April 10, 2003 Vol. 348 No. 15
再発性静脈血栓症予防のための長期低用量ワルファリン療法
Long-Term, Low-Intensity Warfarin Therapy for the Prevention of Recurrent Venous Thromboembolism
P.M. Ridker and Others
再発性静脈血栓症を予防するための標準療法では,国際標準比(INR)2.0~3.0 を目標とし,十分量のワルファリンを 3~12 ヵ月間投与する.しかし長期管理については,どの治療薬も許容可能な利益対リスク比を示していない.
十分量の抗凝固療法を中央値 6.5 ヵ月間受けた特発性静脈血栓塞栓症患者を,プラセボまたは低用量ワルファリン(目標 INR 1.5~2.0)に無作為に割付けた.再発性静脈血栓塞栓症,大出血,死亡について,試験参加者を追跡した.
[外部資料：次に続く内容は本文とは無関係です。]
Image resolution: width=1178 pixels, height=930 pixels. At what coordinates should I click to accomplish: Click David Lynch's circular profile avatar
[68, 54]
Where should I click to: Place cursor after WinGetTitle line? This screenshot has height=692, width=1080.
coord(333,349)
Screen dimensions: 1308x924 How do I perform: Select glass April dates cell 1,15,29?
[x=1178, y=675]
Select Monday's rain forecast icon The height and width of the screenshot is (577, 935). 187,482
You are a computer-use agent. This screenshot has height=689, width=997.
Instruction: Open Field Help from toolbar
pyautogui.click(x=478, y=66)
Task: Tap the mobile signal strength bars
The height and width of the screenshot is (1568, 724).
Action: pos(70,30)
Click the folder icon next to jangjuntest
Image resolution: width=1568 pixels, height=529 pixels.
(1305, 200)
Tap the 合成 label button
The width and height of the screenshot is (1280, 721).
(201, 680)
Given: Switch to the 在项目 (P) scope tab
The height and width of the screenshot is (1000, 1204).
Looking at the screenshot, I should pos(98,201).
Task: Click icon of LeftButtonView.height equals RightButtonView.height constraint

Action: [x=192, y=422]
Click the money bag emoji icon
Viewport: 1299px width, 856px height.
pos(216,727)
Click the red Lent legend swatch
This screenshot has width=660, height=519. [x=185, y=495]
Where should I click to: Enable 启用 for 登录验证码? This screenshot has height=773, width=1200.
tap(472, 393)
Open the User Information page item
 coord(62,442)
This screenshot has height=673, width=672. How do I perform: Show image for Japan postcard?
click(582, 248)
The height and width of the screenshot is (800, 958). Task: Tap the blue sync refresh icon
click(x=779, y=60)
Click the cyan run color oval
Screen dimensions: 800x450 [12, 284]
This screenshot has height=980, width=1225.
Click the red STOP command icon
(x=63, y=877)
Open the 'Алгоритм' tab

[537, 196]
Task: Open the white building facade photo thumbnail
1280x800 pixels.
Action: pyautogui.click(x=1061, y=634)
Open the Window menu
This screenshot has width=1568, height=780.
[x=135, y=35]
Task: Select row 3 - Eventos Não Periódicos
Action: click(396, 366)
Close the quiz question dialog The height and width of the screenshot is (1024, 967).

508 例を無作為化し,最長 4.3 年間(平均 2.1 年)追跡した後,試験を早期に終了した.プラセボ群の 253 例中 37 例(年間 100 例当り 7.2 例)に再発性静脈血栓塞栓症がみられたのに対し,低用量ワルファリン群では 255 例中 14 例(年間 100 例当り 2.6 例)にみられ,リスク低下は 64%であった(ハザード比 0.36;95%信頼区間 0.19~0.67;P<0.001).リスク低下は遺伝性血栓傾向のある患者とない患者を含め,すべてのサブグループで同程度であった.プラセボ群の 2 例と低用量ワルファリン群の 5 例に大出血が起きた(P=0.25).プラセボ群の 8 例と低用量ワルファリン群の 4 例が死亡した(P=0.26).したがって,低用量ワルファリンに関連して,再発性静脈血栓塞栓症,大出血,死亡の複合エンドポイントが 48%低下した.実際のプロトコルや治療に基づく解析によると,再発性静脈血栓塞栓症のリスク低下は 76~81%であった.
長期低用量ワルファリン療法は,再発性静脈血栓症予防にきわめて有効性の高い方法である.